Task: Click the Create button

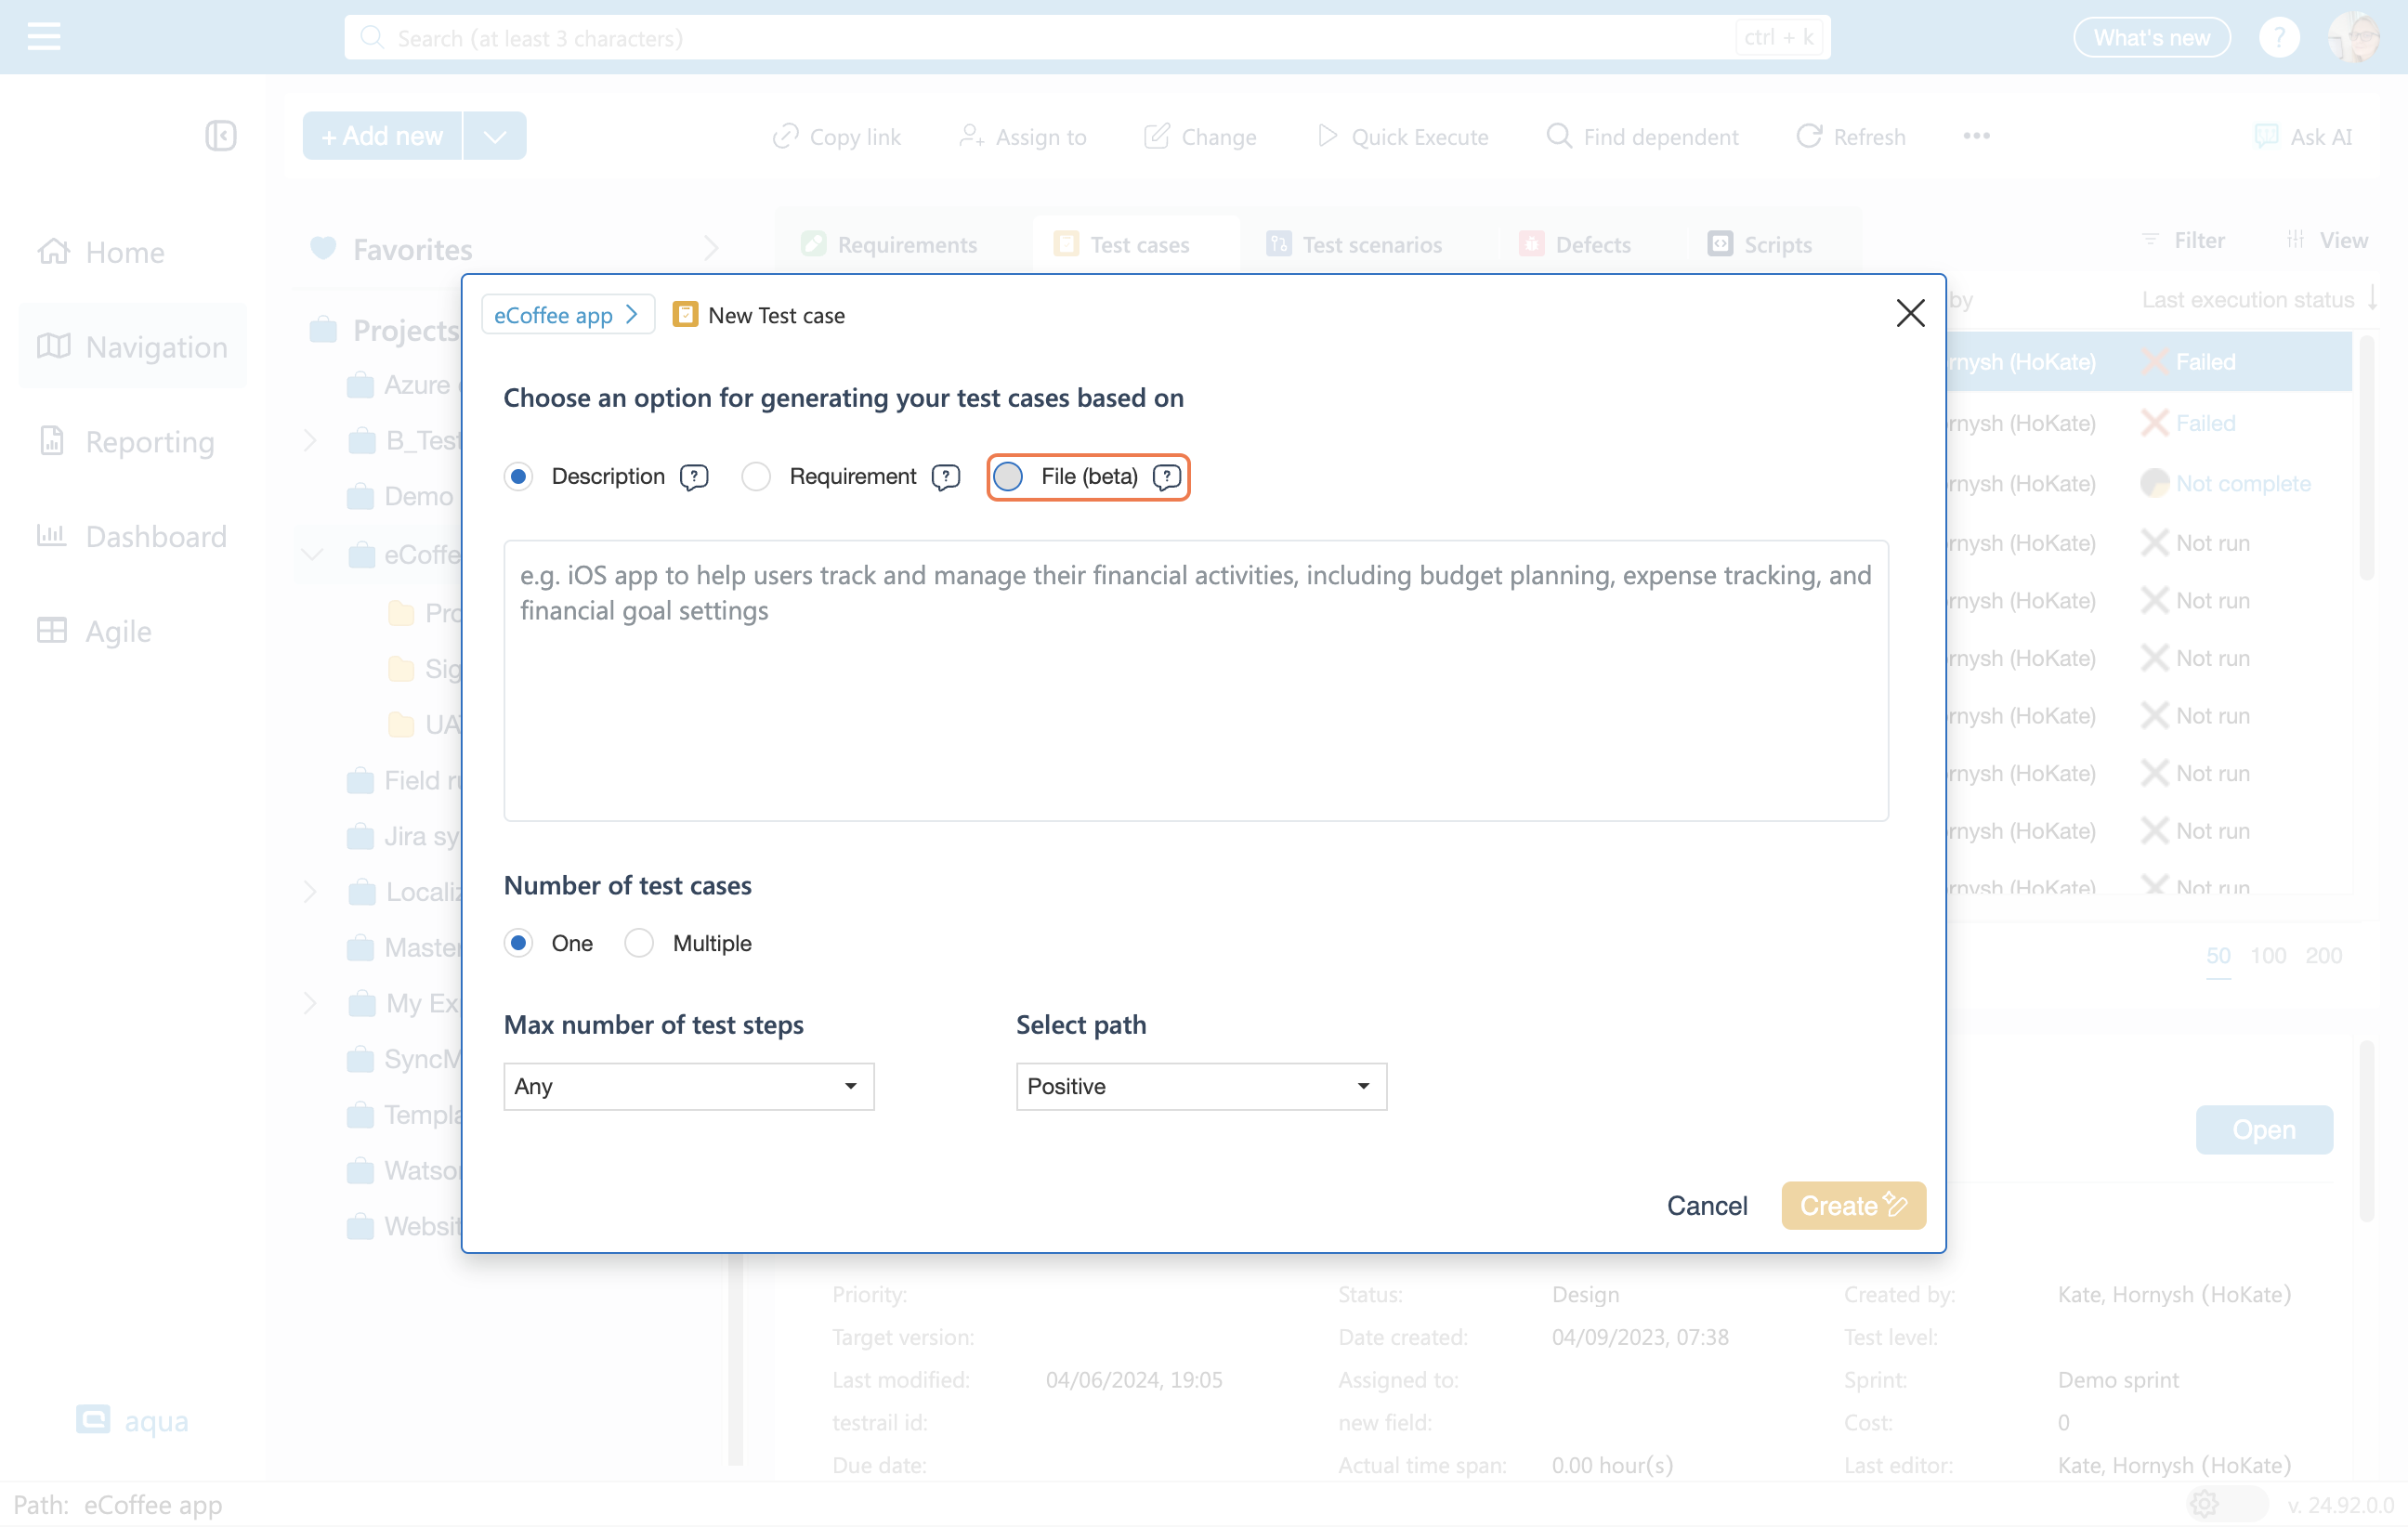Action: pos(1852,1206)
━━━━━━━━━━━━━━━━━━━━
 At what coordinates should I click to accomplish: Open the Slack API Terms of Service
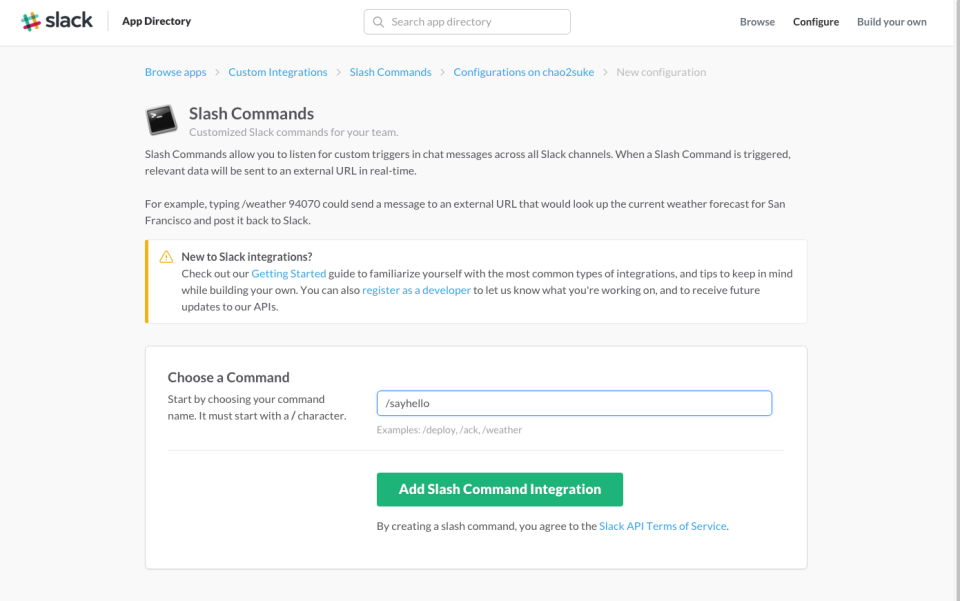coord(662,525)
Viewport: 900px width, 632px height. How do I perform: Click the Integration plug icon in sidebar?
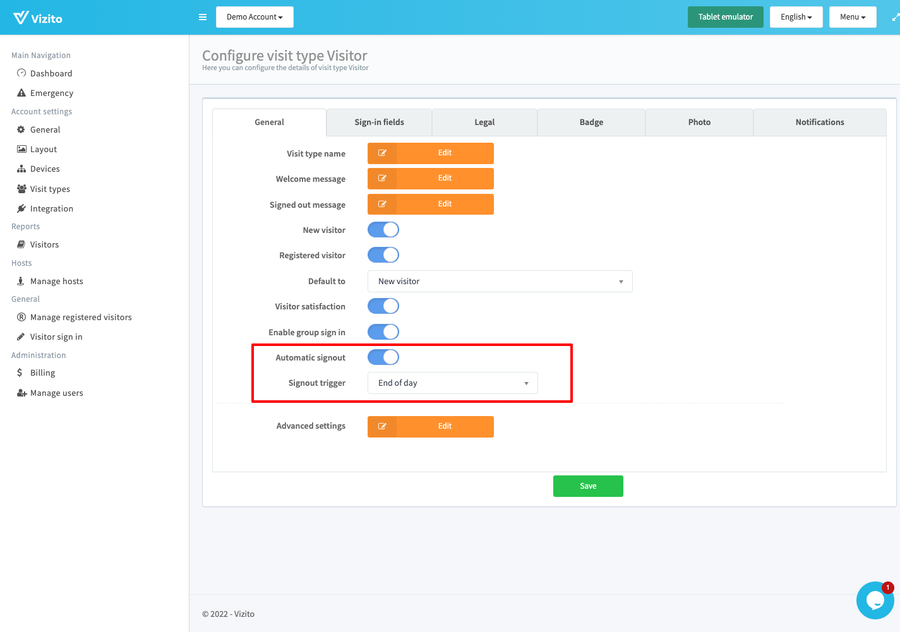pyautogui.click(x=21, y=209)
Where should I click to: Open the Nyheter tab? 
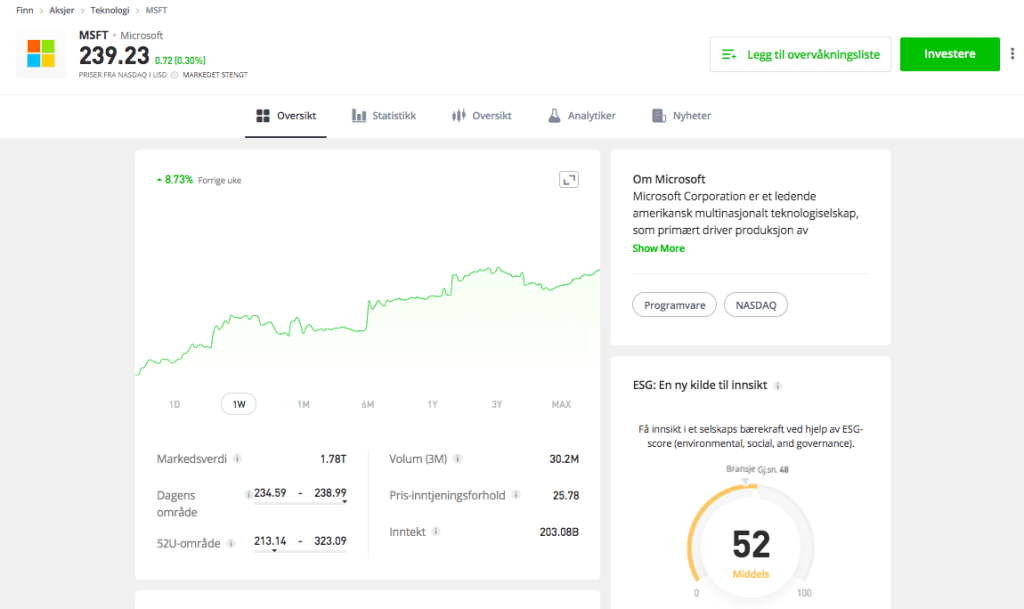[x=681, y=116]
━━━━━━━━━━━━━━━━━━━━
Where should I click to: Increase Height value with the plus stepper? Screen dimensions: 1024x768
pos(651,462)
━━━━━━━━━━━━━━━━━━━━
Render the material as a Markdown table with the columns No. and Entry. Start at the line containing "Where should I click to: Increase" and continue through the line containing "pos(651,462)", including both of those lines and leaving out any blank lines.

Result:
| No. | Entry |
|---|---|
| 1 | Where should I click to: Increase Height value with the plus stepper? Screen dimensions: 1024x768 |
| 2 | pos(651,462) |